### THE RECORDS

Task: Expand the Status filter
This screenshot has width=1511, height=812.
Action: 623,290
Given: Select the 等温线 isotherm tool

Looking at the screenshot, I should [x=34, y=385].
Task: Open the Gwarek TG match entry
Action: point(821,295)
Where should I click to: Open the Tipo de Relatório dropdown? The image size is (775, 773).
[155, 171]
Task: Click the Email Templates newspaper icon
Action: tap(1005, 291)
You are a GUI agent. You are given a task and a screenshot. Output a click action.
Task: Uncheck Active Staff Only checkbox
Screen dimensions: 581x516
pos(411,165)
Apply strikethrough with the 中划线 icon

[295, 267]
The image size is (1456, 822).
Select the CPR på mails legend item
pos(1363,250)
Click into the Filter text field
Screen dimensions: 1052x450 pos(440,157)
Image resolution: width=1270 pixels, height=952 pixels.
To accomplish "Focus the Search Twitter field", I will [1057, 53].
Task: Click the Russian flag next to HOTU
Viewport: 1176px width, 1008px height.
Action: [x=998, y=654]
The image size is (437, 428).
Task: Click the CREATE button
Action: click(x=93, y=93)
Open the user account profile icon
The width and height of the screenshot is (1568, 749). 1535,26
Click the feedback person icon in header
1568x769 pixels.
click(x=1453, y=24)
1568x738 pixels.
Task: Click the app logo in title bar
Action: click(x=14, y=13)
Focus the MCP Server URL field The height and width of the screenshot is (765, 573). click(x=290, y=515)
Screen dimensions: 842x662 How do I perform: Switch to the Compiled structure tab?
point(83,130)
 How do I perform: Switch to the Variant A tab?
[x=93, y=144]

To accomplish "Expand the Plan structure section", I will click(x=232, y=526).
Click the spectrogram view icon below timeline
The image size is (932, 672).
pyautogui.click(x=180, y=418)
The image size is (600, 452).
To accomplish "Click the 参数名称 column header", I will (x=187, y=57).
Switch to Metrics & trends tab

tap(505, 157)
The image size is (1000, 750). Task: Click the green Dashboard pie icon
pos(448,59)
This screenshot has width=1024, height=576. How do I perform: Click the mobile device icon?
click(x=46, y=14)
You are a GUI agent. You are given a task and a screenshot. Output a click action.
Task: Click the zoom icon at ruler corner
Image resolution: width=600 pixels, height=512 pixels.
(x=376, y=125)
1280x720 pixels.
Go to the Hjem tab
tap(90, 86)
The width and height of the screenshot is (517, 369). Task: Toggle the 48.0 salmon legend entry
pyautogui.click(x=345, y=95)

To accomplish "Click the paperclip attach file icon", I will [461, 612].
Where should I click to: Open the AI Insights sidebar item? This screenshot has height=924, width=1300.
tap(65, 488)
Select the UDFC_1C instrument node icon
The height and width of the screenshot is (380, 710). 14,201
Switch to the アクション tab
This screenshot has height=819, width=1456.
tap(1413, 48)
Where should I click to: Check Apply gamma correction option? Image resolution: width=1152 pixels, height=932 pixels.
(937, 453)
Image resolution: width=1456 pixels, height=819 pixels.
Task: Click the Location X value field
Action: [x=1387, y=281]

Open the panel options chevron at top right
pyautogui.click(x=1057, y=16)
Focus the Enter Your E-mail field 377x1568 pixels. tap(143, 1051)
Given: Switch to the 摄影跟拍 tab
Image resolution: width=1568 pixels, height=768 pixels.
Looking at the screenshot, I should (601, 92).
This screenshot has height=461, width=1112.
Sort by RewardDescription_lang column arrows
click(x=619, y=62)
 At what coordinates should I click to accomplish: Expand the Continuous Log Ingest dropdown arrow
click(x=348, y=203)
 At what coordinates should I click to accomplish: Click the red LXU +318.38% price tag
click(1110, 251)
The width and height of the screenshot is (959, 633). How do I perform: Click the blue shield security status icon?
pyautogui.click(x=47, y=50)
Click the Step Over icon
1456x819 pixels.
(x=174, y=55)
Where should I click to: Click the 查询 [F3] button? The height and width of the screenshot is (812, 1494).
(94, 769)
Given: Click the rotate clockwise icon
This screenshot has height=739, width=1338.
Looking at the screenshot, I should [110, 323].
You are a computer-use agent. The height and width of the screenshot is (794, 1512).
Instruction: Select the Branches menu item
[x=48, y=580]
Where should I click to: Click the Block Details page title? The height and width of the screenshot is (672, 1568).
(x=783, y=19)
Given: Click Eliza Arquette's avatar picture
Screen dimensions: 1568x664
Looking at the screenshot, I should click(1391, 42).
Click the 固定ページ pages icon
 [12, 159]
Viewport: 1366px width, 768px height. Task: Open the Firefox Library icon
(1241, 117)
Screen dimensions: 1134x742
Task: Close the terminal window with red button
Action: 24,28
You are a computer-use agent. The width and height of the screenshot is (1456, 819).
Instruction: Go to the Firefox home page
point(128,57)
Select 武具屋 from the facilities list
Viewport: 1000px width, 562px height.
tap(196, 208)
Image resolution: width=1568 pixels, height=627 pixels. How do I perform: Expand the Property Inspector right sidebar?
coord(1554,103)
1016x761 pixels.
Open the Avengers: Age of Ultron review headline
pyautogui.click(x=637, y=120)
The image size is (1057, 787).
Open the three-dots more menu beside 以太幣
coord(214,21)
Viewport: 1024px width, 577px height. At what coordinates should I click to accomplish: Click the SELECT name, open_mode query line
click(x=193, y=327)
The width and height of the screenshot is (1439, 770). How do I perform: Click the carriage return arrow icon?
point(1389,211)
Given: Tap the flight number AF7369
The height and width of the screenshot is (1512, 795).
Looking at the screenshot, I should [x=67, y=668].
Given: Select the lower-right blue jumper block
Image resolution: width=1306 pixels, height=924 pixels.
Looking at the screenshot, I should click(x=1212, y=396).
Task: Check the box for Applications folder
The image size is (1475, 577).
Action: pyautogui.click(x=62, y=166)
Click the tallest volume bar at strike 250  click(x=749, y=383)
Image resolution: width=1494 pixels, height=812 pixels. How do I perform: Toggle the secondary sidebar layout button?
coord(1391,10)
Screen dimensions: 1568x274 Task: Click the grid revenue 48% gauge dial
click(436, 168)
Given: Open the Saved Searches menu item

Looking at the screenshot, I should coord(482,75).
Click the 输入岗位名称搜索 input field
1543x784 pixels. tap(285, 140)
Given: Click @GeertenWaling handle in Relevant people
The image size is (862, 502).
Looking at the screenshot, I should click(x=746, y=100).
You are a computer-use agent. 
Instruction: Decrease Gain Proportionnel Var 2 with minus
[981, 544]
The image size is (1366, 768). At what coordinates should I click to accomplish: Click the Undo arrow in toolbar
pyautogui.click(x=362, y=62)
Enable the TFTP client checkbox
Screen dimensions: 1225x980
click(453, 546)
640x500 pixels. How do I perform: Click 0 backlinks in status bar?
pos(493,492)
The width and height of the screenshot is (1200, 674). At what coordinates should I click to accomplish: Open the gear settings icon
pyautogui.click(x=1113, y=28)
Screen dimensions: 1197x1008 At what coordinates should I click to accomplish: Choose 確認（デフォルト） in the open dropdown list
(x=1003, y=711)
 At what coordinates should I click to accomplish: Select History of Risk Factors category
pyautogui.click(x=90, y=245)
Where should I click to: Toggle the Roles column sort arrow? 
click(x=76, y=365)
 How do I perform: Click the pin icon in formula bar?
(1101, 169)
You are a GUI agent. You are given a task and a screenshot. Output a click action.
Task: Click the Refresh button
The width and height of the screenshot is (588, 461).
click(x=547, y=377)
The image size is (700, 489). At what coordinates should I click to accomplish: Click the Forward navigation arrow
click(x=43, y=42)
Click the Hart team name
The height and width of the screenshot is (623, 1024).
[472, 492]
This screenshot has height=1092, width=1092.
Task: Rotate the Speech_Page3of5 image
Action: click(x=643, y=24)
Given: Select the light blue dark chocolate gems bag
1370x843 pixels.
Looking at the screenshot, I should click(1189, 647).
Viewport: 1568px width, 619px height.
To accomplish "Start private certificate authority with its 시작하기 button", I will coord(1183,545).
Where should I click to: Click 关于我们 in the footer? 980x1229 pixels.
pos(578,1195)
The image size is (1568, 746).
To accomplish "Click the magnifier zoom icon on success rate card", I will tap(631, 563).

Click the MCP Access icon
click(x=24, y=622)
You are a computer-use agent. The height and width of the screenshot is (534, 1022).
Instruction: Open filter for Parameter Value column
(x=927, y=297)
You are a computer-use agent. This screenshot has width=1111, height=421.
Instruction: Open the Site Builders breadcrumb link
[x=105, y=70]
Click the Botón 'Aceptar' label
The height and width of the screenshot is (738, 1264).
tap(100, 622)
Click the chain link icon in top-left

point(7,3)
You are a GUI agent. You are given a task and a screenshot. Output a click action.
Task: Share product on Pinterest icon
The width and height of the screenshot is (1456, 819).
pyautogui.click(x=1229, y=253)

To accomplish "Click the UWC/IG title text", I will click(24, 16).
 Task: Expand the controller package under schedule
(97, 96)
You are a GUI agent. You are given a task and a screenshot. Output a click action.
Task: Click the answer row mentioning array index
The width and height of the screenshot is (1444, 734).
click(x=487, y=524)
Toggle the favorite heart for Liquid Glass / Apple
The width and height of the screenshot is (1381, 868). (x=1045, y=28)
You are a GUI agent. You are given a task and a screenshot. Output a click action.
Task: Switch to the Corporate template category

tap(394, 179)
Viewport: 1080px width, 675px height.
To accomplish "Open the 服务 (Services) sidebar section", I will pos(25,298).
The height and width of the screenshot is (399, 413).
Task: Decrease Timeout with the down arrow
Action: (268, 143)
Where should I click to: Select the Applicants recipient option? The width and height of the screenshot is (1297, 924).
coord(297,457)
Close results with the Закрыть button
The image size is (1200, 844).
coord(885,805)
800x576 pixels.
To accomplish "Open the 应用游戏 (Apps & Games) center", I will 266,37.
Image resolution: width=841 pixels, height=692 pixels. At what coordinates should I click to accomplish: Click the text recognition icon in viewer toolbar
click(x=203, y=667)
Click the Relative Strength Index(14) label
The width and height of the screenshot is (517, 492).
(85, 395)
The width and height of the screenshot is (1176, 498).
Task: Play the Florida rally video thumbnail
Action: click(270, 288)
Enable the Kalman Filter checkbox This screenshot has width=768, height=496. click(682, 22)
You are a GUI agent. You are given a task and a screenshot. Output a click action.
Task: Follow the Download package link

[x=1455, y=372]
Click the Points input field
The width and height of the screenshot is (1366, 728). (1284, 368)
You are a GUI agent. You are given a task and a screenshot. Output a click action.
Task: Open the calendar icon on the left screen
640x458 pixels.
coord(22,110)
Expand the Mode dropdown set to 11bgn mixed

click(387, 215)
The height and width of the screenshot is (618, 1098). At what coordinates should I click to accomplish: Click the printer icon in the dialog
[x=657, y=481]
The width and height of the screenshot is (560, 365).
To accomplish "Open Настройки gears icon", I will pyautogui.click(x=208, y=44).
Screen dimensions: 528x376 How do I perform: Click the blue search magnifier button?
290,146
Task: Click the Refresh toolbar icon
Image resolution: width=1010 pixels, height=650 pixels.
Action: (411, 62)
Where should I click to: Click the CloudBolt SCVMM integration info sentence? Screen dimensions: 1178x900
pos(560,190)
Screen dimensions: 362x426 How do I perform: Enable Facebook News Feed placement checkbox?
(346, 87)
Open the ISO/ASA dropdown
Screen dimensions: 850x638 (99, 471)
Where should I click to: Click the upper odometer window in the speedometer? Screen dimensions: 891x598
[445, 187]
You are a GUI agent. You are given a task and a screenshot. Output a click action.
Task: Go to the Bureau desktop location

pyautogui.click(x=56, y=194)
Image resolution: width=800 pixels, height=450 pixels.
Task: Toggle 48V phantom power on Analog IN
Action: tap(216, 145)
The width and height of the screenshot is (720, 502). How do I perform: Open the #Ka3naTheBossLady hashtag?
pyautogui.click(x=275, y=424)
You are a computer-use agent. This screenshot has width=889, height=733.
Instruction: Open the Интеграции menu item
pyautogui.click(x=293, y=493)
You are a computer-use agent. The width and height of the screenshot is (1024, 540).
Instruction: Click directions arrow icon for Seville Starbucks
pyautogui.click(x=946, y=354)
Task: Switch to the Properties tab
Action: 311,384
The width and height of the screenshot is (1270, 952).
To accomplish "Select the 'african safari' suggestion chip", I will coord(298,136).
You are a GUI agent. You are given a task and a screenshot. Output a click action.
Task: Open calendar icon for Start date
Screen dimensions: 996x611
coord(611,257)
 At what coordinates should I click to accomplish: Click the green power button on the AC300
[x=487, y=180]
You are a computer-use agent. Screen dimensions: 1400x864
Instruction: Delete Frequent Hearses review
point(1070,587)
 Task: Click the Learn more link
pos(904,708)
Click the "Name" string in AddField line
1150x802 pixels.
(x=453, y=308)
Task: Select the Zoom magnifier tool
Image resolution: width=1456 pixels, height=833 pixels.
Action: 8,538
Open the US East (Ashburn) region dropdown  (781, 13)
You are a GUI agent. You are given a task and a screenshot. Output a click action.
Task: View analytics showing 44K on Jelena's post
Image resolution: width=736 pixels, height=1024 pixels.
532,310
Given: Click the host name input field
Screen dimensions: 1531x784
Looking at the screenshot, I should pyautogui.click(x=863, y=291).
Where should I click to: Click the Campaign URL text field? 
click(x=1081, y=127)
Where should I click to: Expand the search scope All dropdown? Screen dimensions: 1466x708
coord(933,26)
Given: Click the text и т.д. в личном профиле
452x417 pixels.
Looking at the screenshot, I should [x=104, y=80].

### EXERCISE INSTRUCTIONS
Reproduce the material from the line with "Screen dimensions: 842x662" to the line with "click(x=619, y=62)", changing "tab" to "pane" and leaving everything else untouched.

### EXERCISE OUTPUT
Screen dimensions: 842x662 How do I perform: Switch to the Compiled structure pane?
point(83,130)
 How do I perform: Switch to the Variant A pane?
[x=93, y=144]

To accomplish "Expand the Plan structure section", I will click(x=232, y=526).
Click the spectrogram view icon below timeline
The image size is (932, 672).
pyautogui.click(x=180, y=418)
The image size is (600, 452).
To accomplish "Click the 参数名称 column header", I will (x=187, y=57).
Switch to Metrics & trends pane

tap(505, 157)
The image size is (1000, 750). Task: Click the green Dashboard pie icon
pos(448,59)
This screenshot has width=1024, height=576. How do I perform: Click the mobile device icon?
click(x=46, y=14)
You are a GUI agent. You are given a task and a screenshot. Output a click action.
Task: Click the zoom icon at ruler corner
Image resolution: width=600 pixels, height=512 pixels.
(x=376, y=125)
1280x720 pixels.
Go to the Hjem pane
tap(90, 86)
The width and height of the screenshot is (517, 369). Task: Toggle the 48.0 salmon legend entry
pyautogui.click(x=345, y=95)

To accomplish "Click the paperclip attach file icon", I will [461, 612].
Where should I click to: Open the AI Insights sidebar item? This screenshot has height=924, width=1300.
tap(65, 488)
Select the UDFC_1C instrument node icon
The height and width of the screenshot is (380, 710). 14,201
Switch to the アクション pane
This screenshot has height=819, width=1456.
tap(1413, 48)
Where should I click to: Check Apply gamma correction option? Image resolution: width=1152 pixels, height=932 pixels.
(937, 453)
Image resolution: width=1456 pixels, height=819 pixels.
Task: Click the Location X value field
Action: [x=1387, y=281]

Open the panel options chevron at top right
pyautogui.click(x=1057, y=16)
Focus the Enter Your E-mail field 377x1568 pixels. tap(143, 1051)
Given: Switch to the 摄影跟拍 pane
Image resolution: width=1568 pixels, height=768 pixels.
Looking at the screenshot, I should (601, 92).
This screenshot has height=461, width=1112.
Sort by RewardDescription_lang column arrows
click(x=619, y=62)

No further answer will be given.